I'm a bit confused with all those arguments to prem. What do they represent?

Also, what is considered a 'step' in polynomial division?

In CoreMark, the helper function `ee_u16 crcu8(ee_u8 data, ee_u16 crc )` is used, but this is still crc16, as the generator polynomial and remainder are 16-bits wide. I think it's called 'crcu8' because it xor's in 8 bits of data.

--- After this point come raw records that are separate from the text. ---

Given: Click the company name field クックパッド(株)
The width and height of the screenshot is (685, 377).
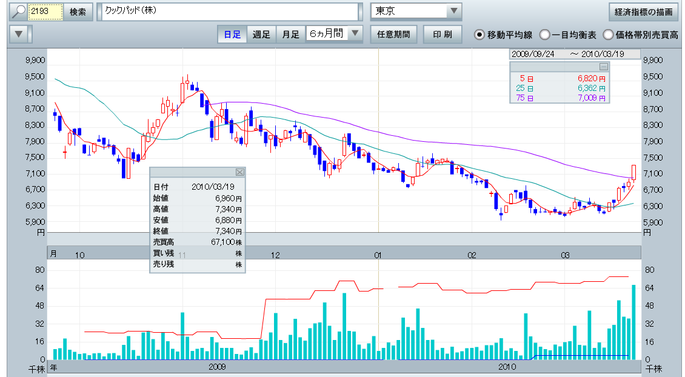Looking at the screenshot, I should (229, 12).

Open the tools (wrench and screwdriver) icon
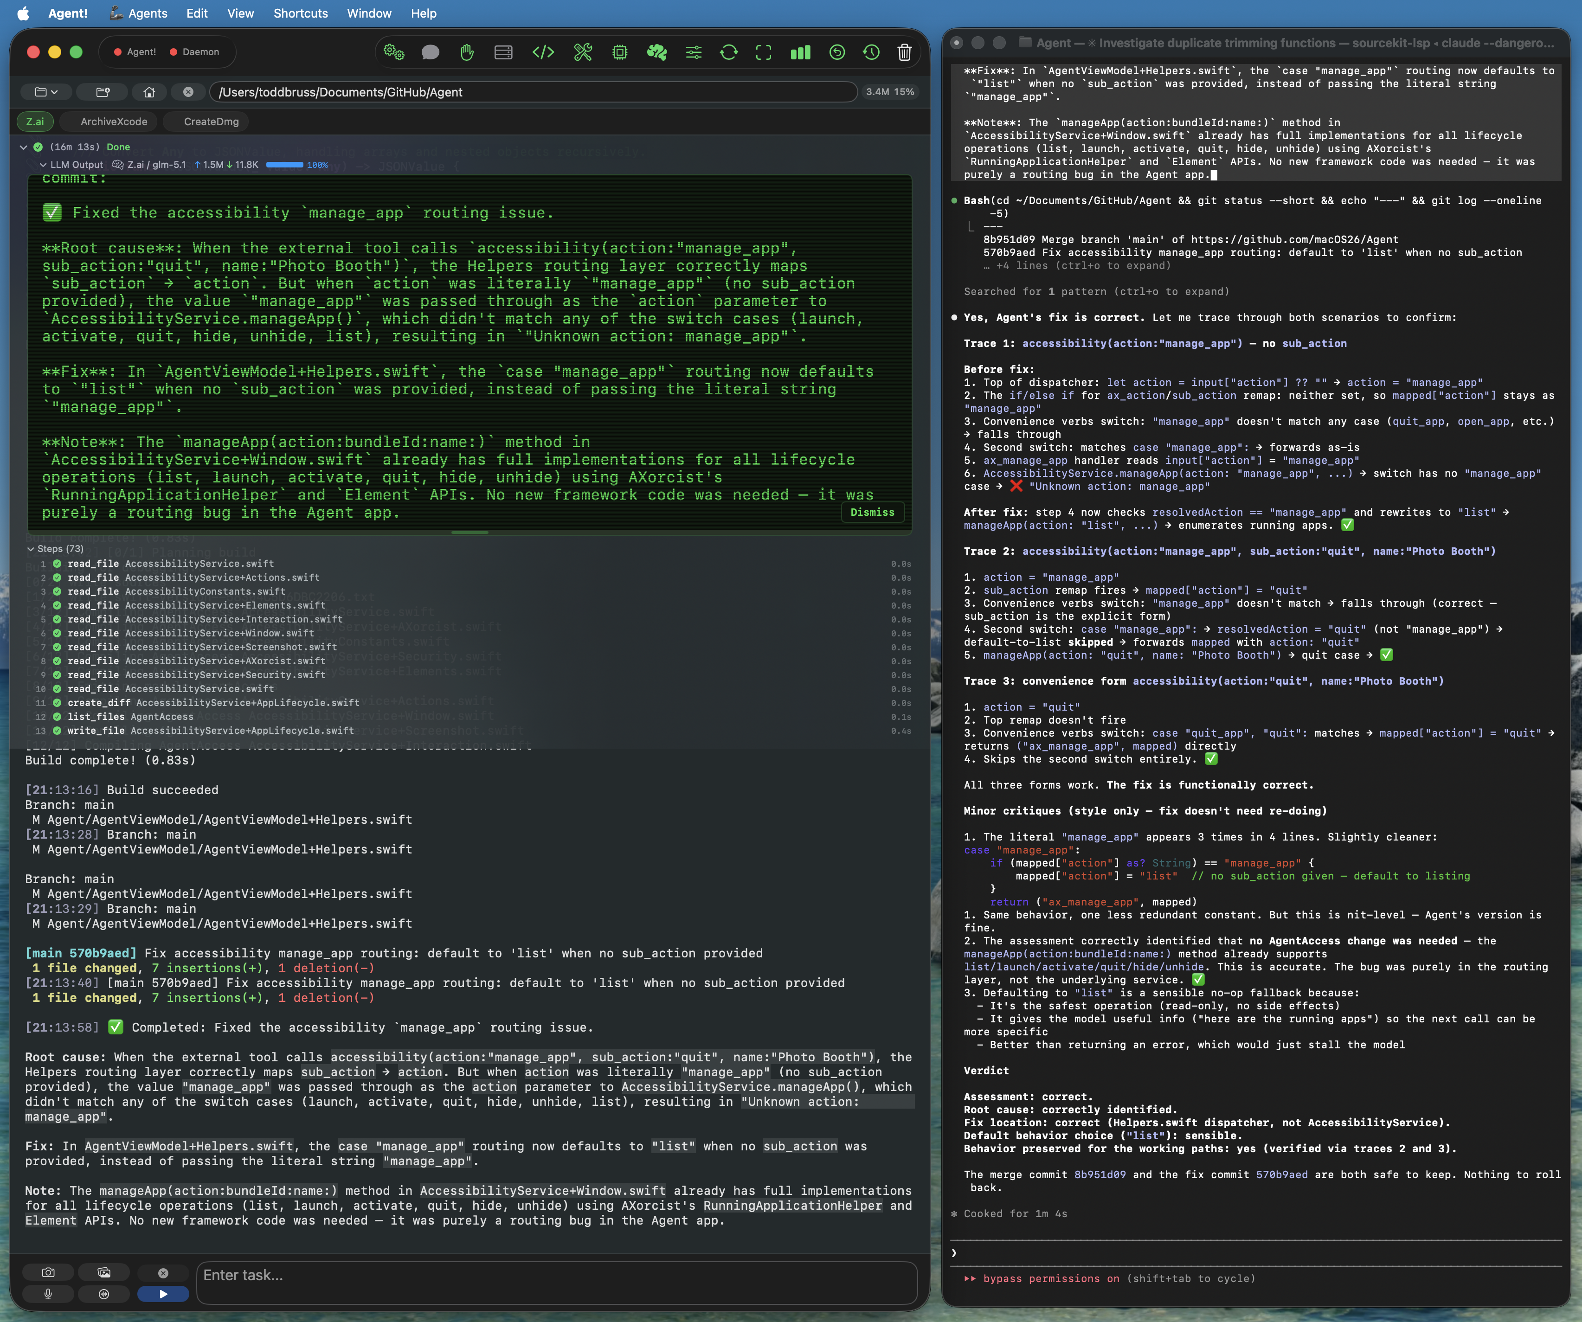tap(582, 53)
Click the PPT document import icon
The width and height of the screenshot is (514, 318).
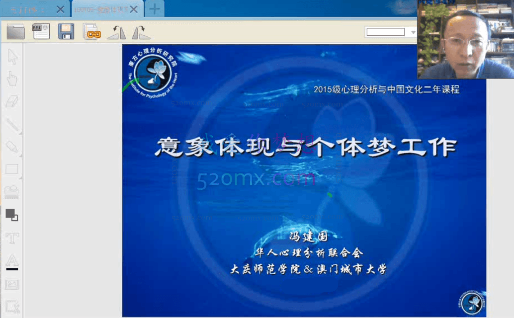41,31
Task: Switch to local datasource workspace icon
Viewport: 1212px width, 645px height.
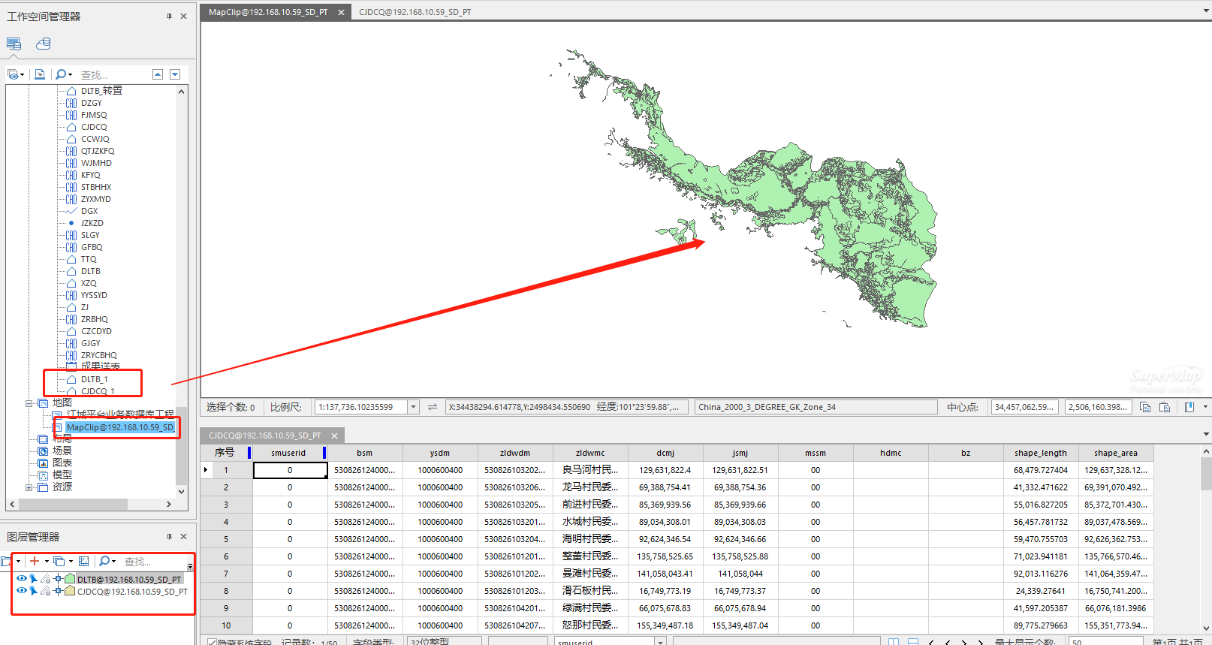Action: 14,44
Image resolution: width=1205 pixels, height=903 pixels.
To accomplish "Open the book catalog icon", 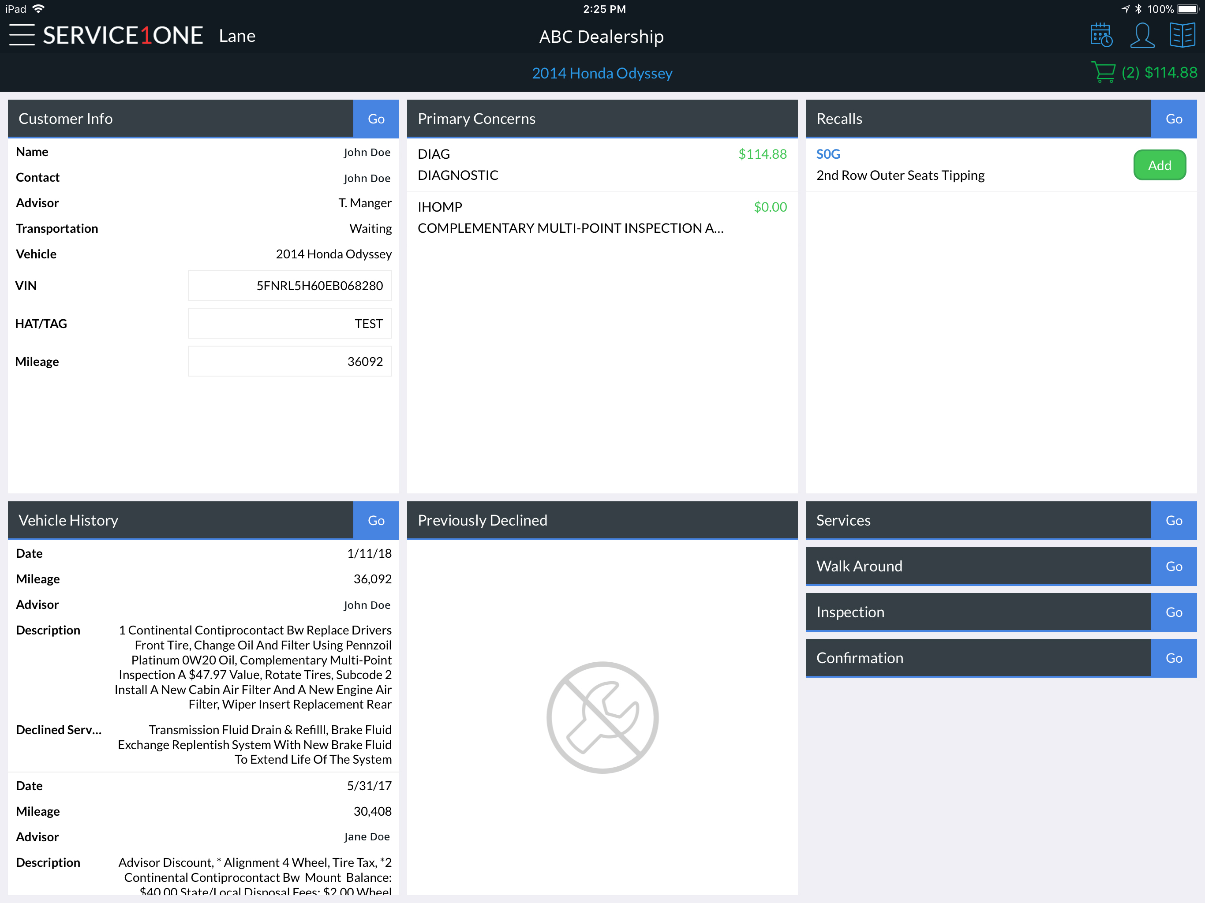I will tap(1182, 35).
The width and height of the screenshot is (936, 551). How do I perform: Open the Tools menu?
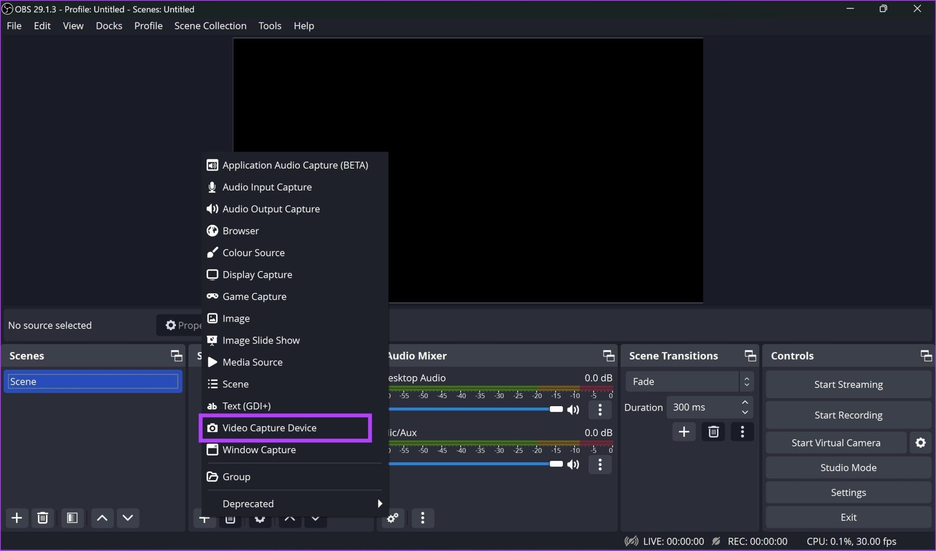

If we're using a prem intrinsic, then surely it makes most sense for it to be something like `prem(divisor, dividend)`, where it returns the remainder after polynomial division? With this, I see two issues:
Firstly, for crcn, prem would have to take a divisor of bitsize 2n. CRC implementations avoid this by using a linear feedback shift register.

Secondly, I think this complicates the expression of crc. For example, I'm pretty sure that coremark's crcu8 will be represented like:

`(crc << 8) ^ prem((((crc & 0xff00) >> 8) ^ (data)) << 16), poly | (1 << 16))`

Although crc is the remainder of polynomial division accross some stream of data, the way it's implemented in crc, I don't think matches up very well with a polynomial remainder intrinsic.

> We can expand back into a loop (or unrolled loop) like expandMemCpyAsLoop

Is this necessary? If in LoopIdiomRecognize we're recognizing the loop, can we just avoid emitting the intrinsic using the same logic as would be in  `PreISelIntrinsicLowering` to decide whether to lower to loop?

https://github.com/llvm/llvm-project/pull/79295